Blood-spattered 'barbaric' hunters jailed after attacking badger
Three 'barbaric' blood-spattered animal hunters have been caged after they attacked a badger in Darley Dale with two dogs.
Chesterfield magistrates’ court heard on Monday, April 4, how Danny Green, 27, Kyle Green, 24, and Martin Skinner, 29, were caught covered in blood when police followed their 4x4 vehicle from Darley Dale and stopped it on Bank Road, Matlock, outside the police station.
Prosecuting solicitor Rod Chapman said: “Police observed a vehicle which they were suspicious of in the early hours in a remote part of the county near Darley Dale and it was followed to Matlock.
“Kyle Green had blood on his hands and there were blood spatters on the outside of the vehicle and following a search two dogs were found in an injured condition.
“Officers suspected they had been involved in animal fighting and badger-baiting but Kyle Green’s explanation was that they had been green-laning and they had hit a big bump which distressed the dogs and they had been fighting and he had tried to split them up.”

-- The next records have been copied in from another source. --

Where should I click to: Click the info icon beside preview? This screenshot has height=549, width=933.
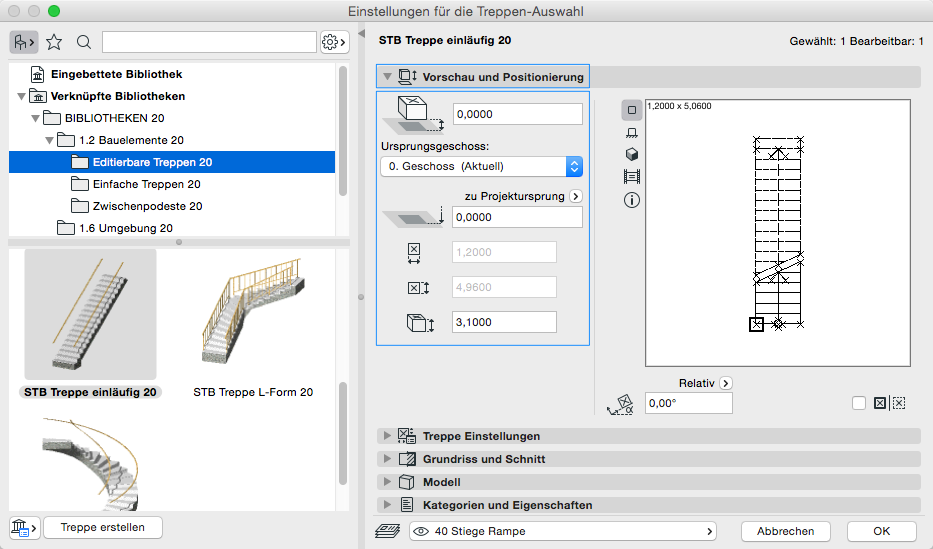tap(632, 200)
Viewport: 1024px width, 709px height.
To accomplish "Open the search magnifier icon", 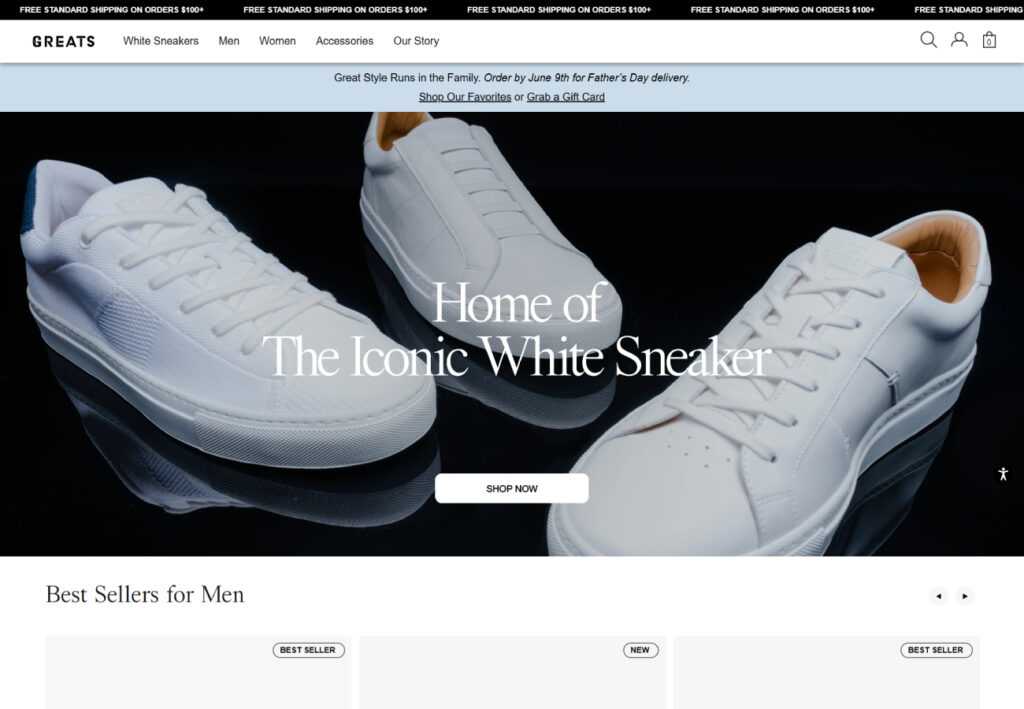I will point(928,40).
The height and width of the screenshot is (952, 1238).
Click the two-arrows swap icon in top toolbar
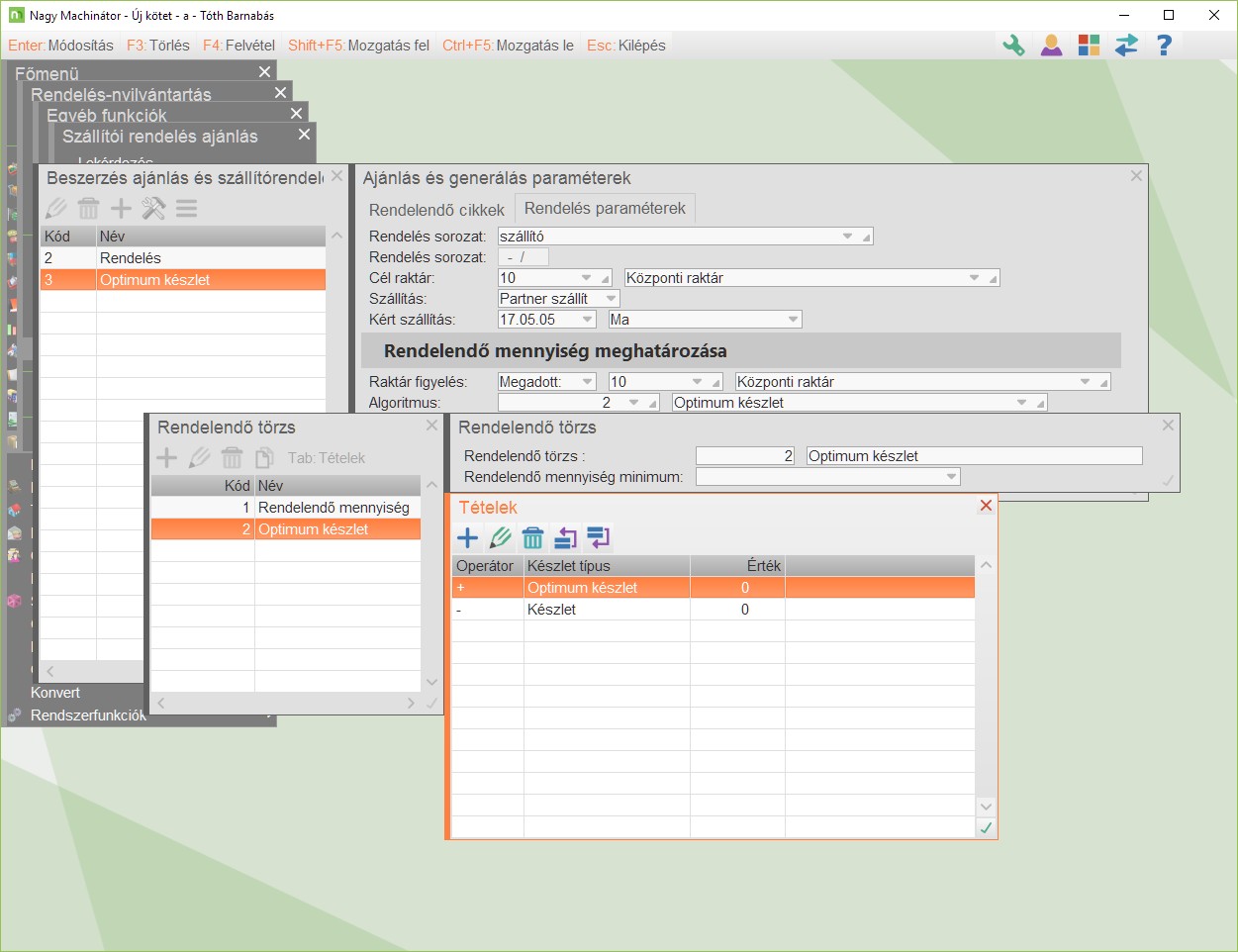coord(1126,46)
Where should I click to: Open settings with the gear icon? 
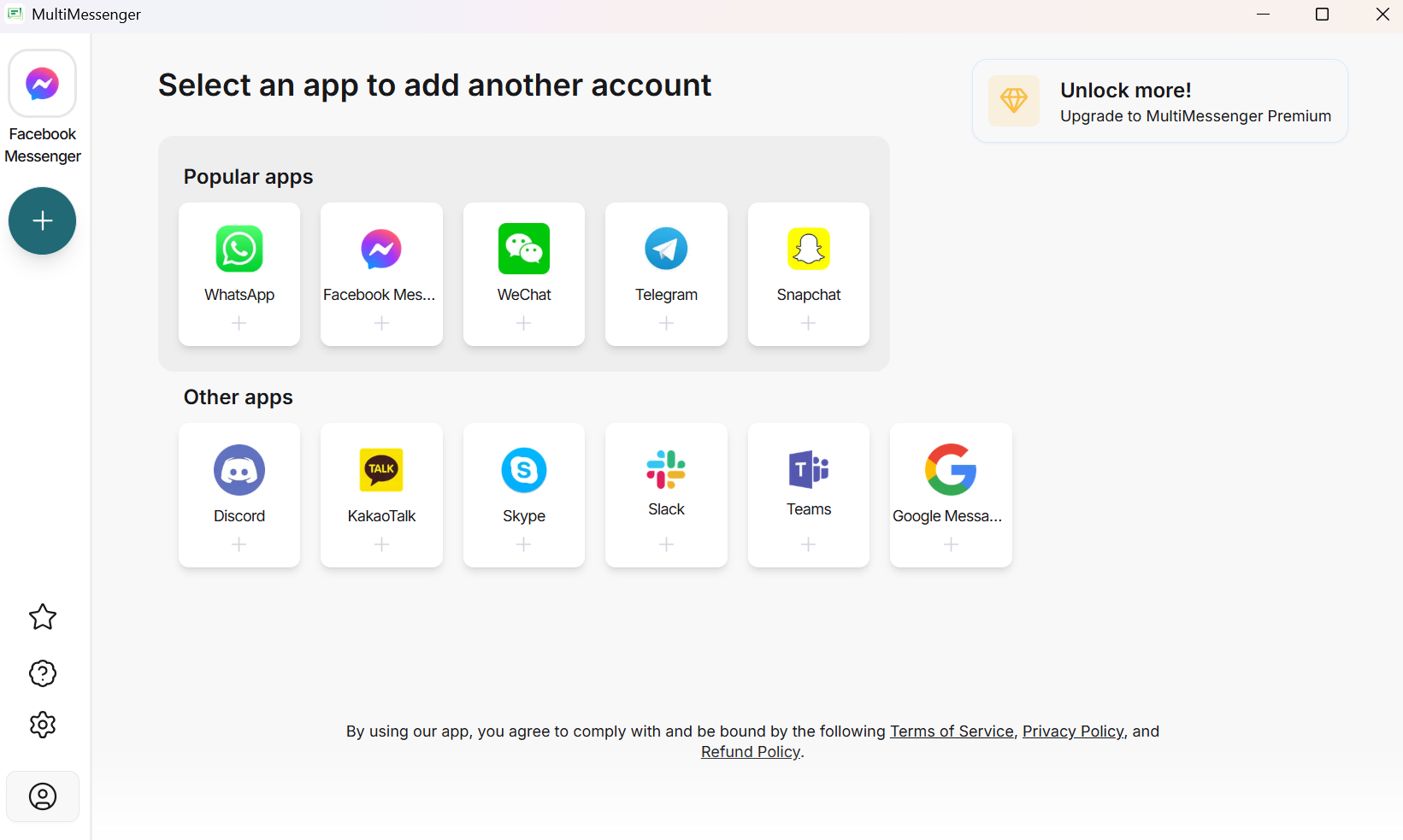43,725
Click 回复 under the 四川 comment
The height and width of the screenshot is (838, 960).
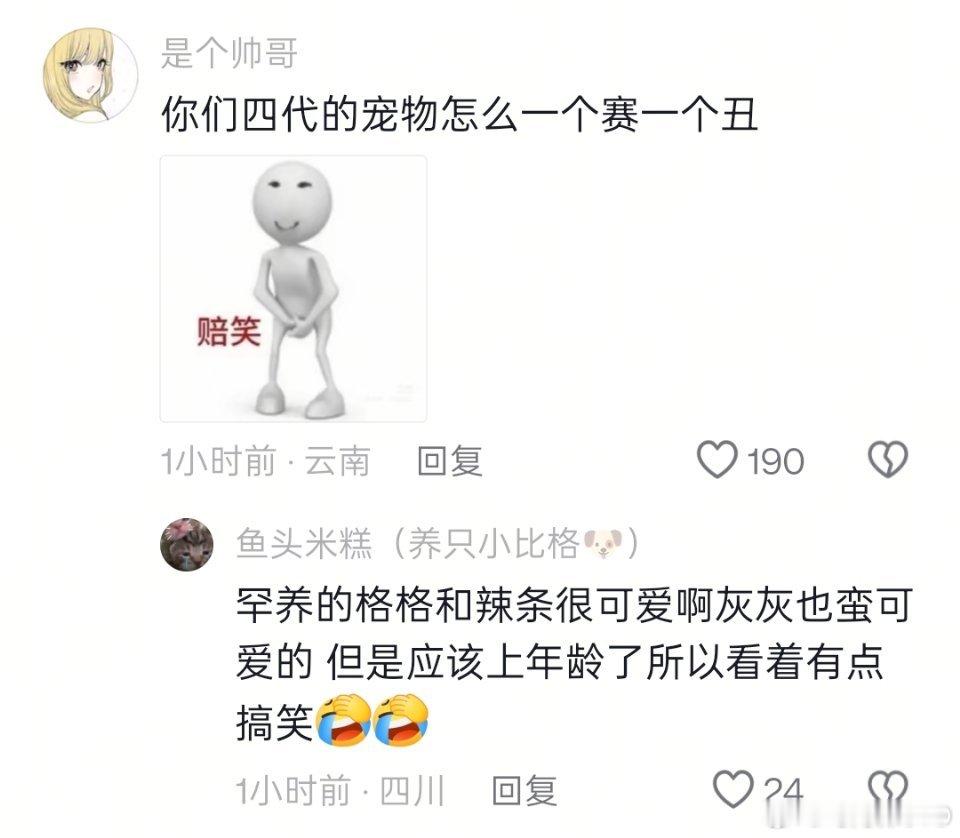(525, 790)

The court heard how Danny and Kyle Green, of Arnside Road, Maltby, Rotherham, and Skinner, of Headingley Way, Edlington, Doncaster, had items seized which were spattered in blood including their shoes.
A veterinary expert stated the dogs included a cross-bred lurcher and a Staffordshire Bull Terrier-cross-mastiff which both had facial lacerations, puncture wounds and bite injuries not consistent with fighting with each other. The cross-bred bull-terrier also had a black badger hair embedded in its gum, according to the expert.
The three defendants originally pleaded not guilty to wilfully killing a badger, causing unnecessary suffering to the dogs by causing an animal fight and they denied causing an animal fight to take place and to possessing a lamp designed for an animal fight after the incident in May, last year.
However, on the day of their trial on Monday, they pleaded guilty to wilfully injuring a badger and to two counts of causing unnecessary suffering to a dog in relation to the cross-bred bull-terrier and the cross-bred lurcher. The other matters were dismissed.
Hunting expert Stephen Harris, of Bristol University, claimed the circumstances of the case were consistent with lamping where hunters find prey, shine a light upon it and a lurcher is used to catch the animal and in the case of badgers a further dog is released for both to fight with their quarry.
The defendants had claimed they were not involved in badger-baiting, the dogs were domestic animals and were not kept for fighting and any badger DNA must have been picked up from the roadside.
However, they later admitted their intention had been to go lamping for rabbits and accepted the dogs had got hold of a badger.
Defence solicitor Annette Thomas told how the defendants, who all have children, have expressed remorse for their actions.
She said fork-lift operator Skinner has overcome drink problems and his grandfather had passed away shortly before the offences.
Miss Thomas added that brothers Kyle Green, who works as a renderer, and qualified game keeper Danny Green had been in care as youngsters.
Deputy District Judge Derek French jailed each of the defendants for 12 weeks and ordered them each to pay £520 in costs and victim surcharges.
He told them: “This demonstrates that if anyone commits any such barbaric behaviour they can expect to go into custody.”
Dep Dist Judge French added that the two dogs would be disposed of by Derbyshire Constabulary.